EXERCISE BRIEF: In the entries below, how many lines contain the string "computer"? State the number and nothing else.

----- THE INPUT -----

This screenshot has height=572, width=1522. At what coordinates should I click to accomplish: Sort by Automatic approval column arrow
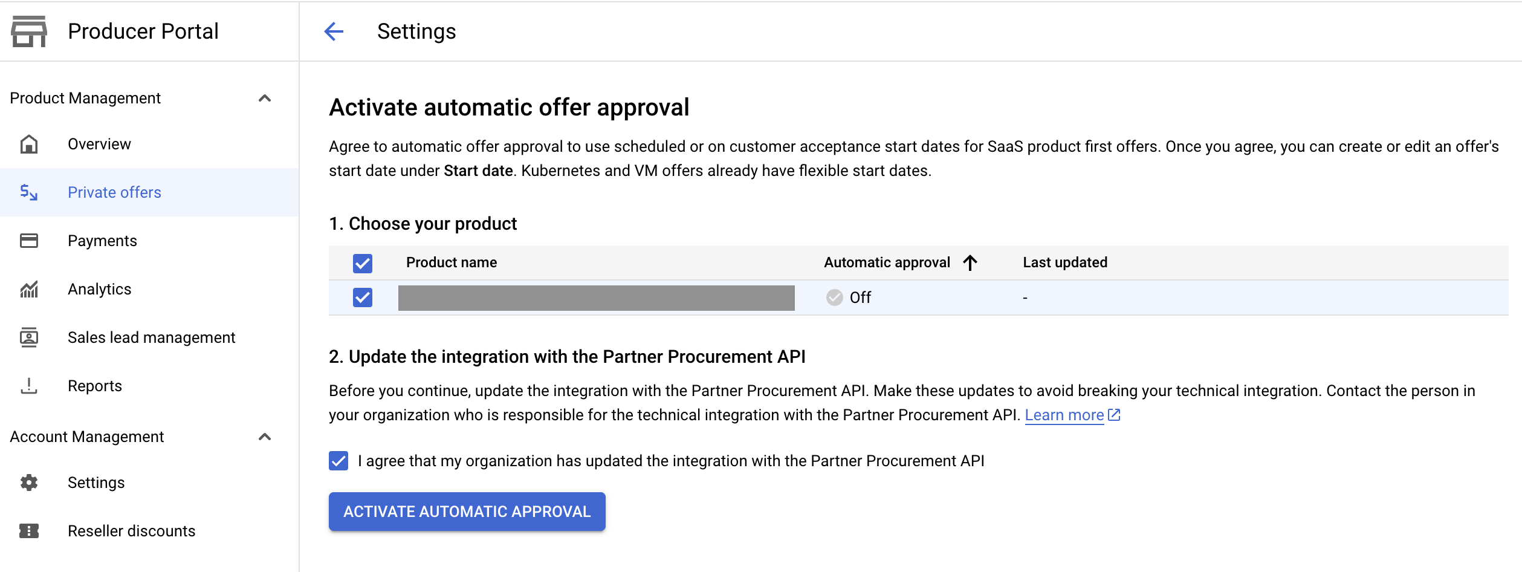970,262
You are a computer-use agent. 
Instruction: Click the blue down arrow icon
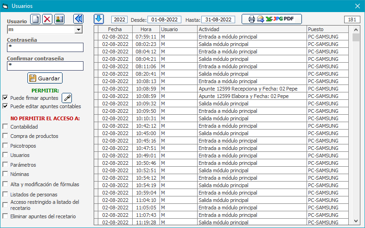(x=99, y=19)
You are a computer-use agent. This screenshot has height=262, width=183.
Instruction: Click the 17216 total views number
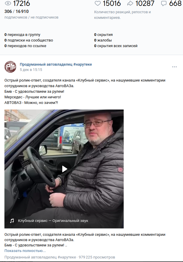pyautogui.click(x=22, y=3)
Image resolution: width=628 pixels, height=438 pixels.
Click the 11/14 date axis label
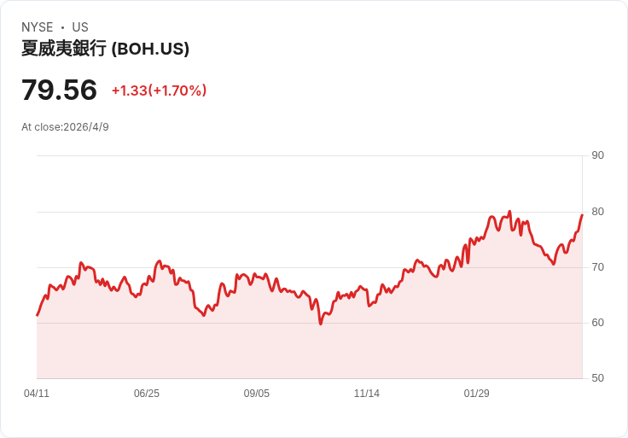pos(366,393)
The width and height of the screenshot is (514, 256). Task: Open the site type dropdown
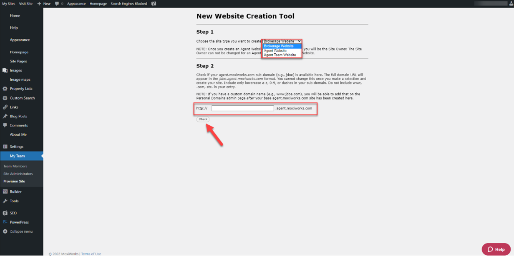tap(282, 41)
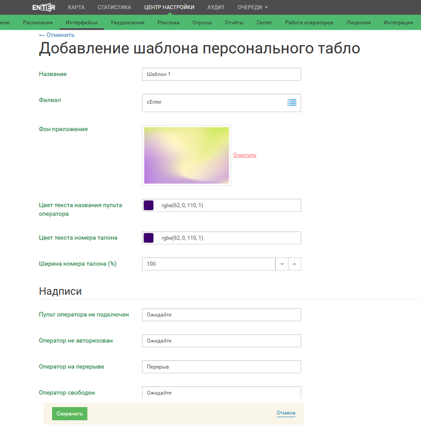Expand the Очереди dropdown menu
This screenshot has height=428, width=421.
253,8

-----
----- THE INPUT -----

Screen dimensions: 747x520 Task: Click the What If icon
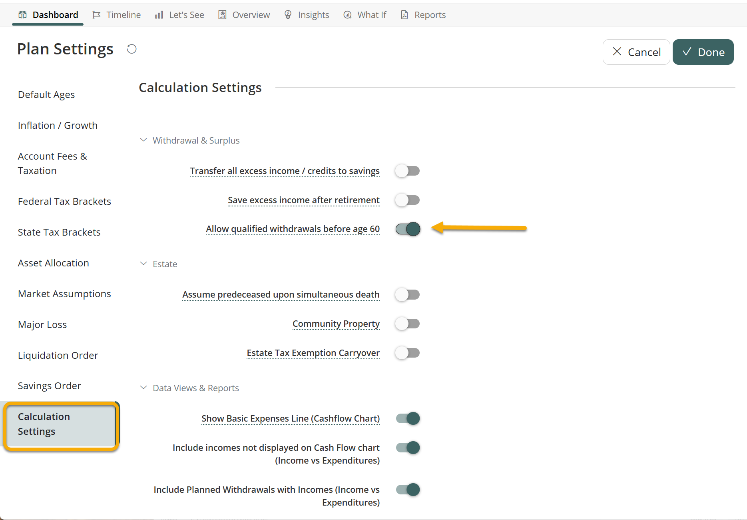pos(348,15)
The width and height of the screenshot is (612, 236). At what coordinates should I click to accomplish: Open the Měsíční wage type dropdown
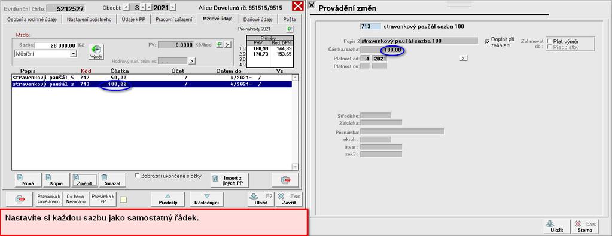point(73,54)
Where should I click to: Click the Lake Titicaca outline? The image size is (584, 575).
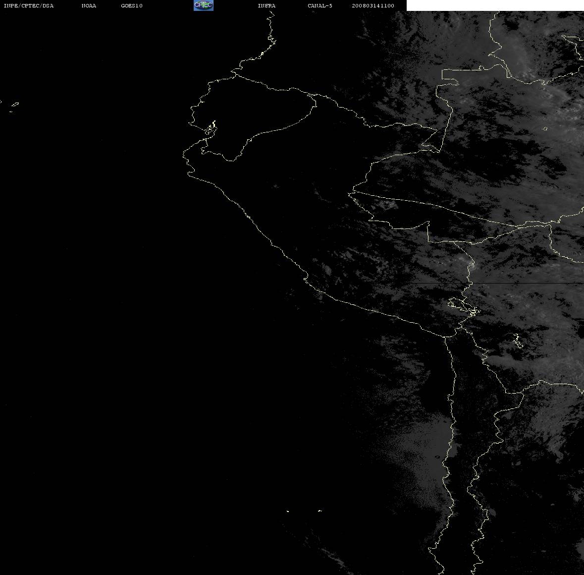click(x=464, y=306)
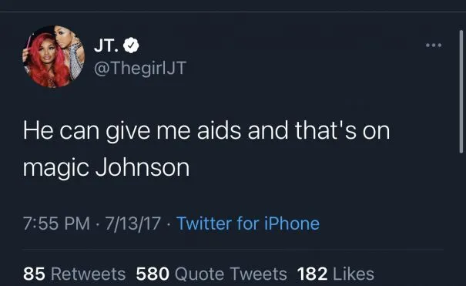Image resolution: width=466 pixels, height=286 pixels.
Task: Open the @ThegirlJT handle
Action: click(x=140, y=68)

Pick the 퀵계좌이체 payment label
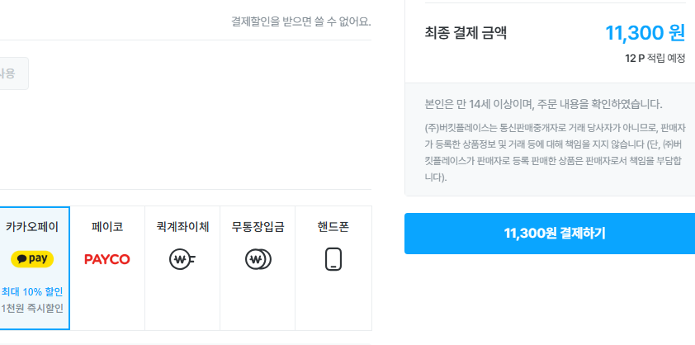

-----

RESPONSE BOX: 2